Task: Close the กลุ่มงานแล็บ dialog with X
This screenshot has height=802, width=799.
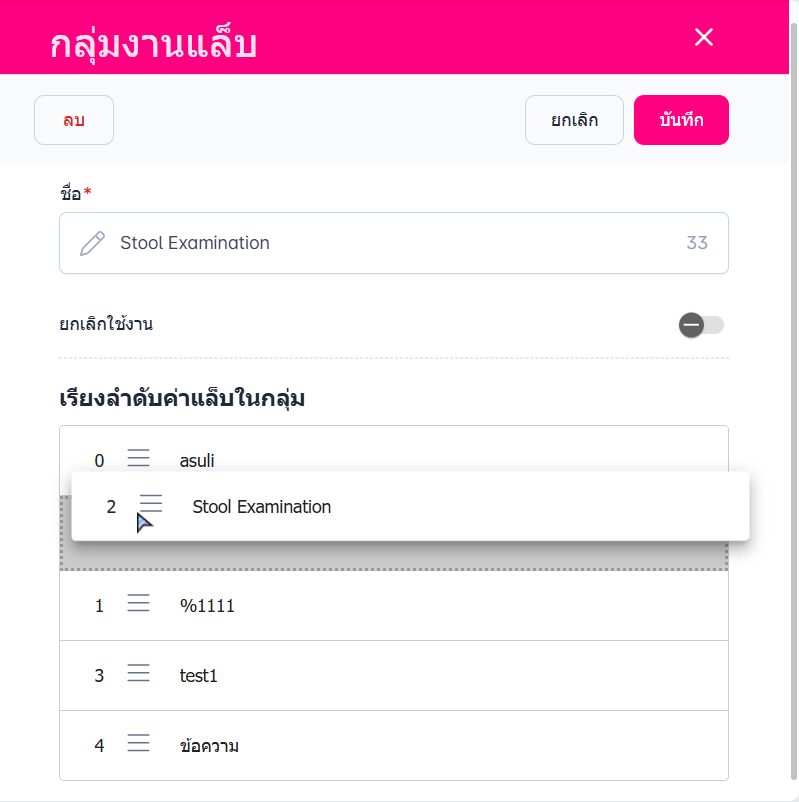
──────────
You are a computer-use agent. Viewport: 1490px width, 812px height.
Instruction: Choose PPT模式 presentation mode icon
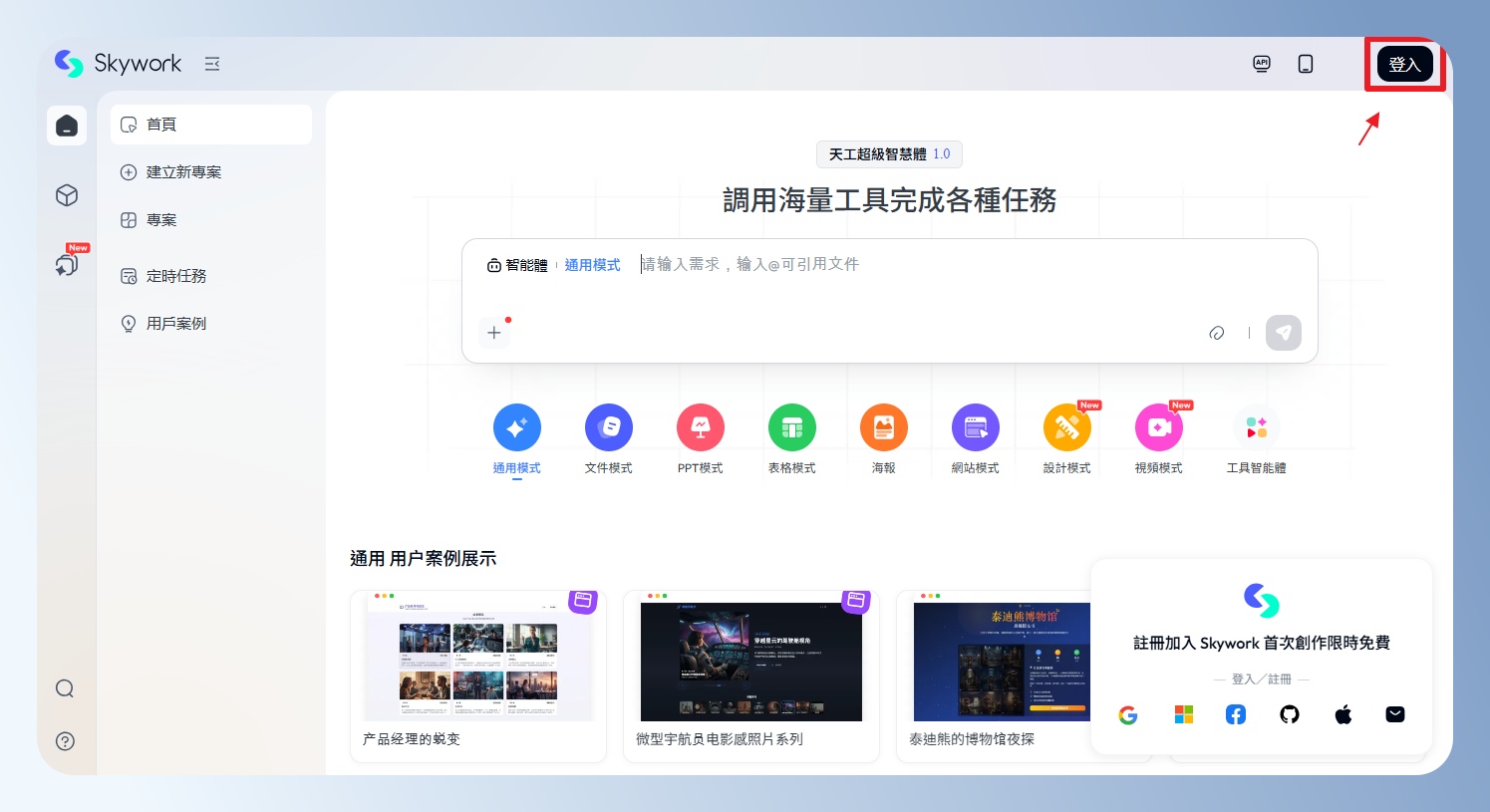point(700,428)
──────────
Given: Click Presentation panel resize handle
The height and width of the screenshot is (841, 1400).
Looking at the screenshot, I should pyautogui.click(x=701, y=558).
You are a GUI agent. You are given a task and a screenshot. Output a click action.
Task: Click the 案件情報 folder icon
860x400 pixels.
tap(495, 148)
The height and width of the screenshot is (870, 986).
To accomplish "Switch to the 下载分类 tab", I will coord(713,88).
──────────
*Exercise prompt*
Render the records from the line containing "The height and width of the screenshot is (870, 986)." through the line containing "I will coord(713,88)." as a Markdown table with a Row column for the line number and a Line column for the text, leaving out blank lines.

*Written answer*
| Row | Line |
|---|---|
| 1 | The height and width of the screenshot is (870, 986). |
| 2 | To accomplish "Switch to the 下载分类 tab", I will coord(713,88). |